In conclusion, a combination of methods can be used to produce evidence-based information on the safety of drugs during pregnancy, provided the study design is rigorous and the limitations are stated clearly. Motherisk used a very different model (a prospective comparative cohort with 937 treated with antidepressants and 937 untreated),9 and the results were almost identical to those reported by Nakhai-Pour and colleagues. However, their finding of an increased risk of spontaneous abortion associated with paroxetine, venlafaxine and combinations of antidepressants is based on very small numbers and, as the authors stated, the results should be interpreted with caution.
Clearly, this study cannot make any definitive conclusions as to whether antidepressants increase the risk of spontaneous abortion.
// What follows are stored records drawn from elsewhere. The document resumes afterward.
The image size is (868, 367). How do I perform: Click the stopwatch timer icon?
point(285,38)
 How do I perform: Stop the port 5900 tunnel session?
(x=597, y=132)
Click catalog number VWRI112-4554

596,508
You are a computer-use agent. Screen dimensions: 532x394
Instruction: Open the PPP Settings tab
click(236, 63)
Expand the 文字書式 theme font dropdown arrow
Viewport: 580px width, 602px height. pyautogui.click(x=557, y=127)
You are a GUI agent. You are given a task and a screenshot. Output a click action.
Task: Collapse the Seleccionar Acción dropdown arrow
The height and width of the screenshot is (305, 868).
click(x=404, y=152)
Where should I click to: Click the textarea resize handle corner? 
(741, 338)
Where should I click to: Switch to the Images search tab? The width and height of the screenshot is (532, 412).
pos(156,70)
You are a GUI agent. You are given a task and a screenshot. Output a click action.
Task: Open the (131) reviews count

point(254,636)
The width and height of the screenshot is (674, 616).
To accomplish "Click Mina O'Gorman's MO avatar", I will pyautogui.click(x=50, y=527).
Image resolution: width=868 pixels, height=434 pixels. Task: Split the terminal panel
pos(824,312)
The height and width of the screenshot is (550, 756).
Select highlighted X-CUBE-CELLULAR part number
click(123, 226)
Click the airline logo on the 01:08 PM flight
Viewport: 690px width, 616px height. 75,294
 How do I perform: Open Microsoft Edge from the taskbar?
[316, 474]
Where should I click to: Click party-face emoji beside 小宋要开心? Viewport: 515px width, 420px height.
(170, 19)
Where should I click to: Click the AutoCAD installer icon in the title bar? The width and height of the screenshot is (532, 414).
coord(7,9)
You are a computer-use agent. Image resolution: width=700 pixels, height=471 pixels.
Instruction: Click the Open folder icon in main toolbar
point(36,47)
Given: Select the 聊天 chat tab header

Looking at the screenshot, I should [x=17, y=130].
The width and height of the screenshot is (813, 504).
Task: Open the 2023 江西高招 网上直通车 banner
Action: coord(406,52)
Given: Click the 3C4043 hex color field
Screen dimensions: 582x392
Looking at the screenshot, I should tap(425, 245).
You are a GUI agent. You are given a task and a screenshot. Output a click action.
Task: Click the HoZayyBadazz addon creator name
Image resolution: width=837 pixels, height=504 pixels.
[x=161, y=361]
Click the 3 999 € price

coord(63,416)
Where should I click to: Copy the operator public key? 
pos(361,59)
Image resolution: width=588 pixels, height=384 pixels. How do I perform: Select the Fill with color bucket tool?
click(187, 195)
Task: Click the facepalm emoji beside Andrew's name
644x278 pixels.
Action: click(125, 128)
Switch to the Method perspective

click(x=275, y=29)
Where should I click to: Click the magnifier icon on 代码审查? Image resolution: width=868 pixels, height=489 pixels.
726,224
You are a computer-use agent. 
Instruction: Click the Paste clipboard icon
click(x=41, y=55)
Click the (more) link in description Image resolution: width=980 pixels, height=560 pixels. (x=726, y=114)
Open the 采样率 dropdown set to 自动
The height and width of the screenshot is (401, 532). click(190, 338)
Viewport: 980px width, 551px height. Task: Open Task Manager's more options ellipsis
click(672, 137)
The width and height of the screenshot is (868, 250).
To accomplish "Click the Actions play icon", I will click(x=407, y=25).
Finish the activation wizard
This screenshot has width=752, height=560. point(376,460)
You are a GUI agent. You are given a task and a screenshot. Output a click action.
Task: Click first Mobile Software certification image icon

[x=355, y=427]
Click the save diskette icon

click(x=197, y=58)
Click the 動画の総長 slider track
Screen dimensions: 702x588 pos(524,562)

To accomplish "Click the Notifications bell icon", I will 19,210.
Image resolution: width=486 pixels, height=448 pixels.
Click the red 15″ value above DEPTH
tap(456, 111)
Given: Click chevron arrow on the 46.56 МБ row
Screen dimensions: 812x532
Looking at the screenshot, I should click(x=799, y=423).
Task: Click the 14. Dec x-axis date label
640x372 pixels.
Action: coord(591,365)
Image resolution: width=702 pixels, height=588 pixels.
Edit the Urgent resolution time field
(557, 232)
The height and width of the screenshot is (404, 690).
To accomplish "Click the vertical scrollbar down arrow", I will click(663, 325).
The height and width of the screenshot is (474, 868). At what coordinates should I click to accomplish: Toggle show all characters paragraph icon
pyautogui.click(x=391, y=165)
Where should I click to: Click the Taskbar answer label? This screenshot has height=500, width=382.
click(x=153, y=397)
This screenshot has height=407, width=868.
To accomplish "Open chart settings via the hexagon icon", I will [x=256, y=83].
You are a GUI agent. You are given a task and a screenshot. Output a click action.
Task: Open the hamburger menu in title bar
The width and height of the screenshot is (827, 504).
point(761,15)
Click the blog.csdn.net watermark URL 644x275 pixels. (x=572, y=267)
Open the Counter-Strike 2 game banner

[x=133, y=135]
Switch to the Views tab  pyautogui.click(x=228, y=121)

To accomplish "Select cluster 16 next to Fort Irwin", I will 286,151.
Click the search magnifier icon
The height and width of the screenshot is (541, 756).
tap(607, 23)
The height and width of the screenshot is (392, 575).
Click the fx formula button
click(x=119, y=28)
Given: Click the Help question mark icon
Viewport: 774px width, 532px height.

However, there does appear to be a very small increase: less than two-fold for spontaneous abortion among women exposed to antidepressants, compared with those non-exposed. Physicians caring for pregnant women who require pharmacologic treatment for depression should discuss the risks and benefits of taking antidepressants; the evidence-based information from this study will help in the decision-making by the patient.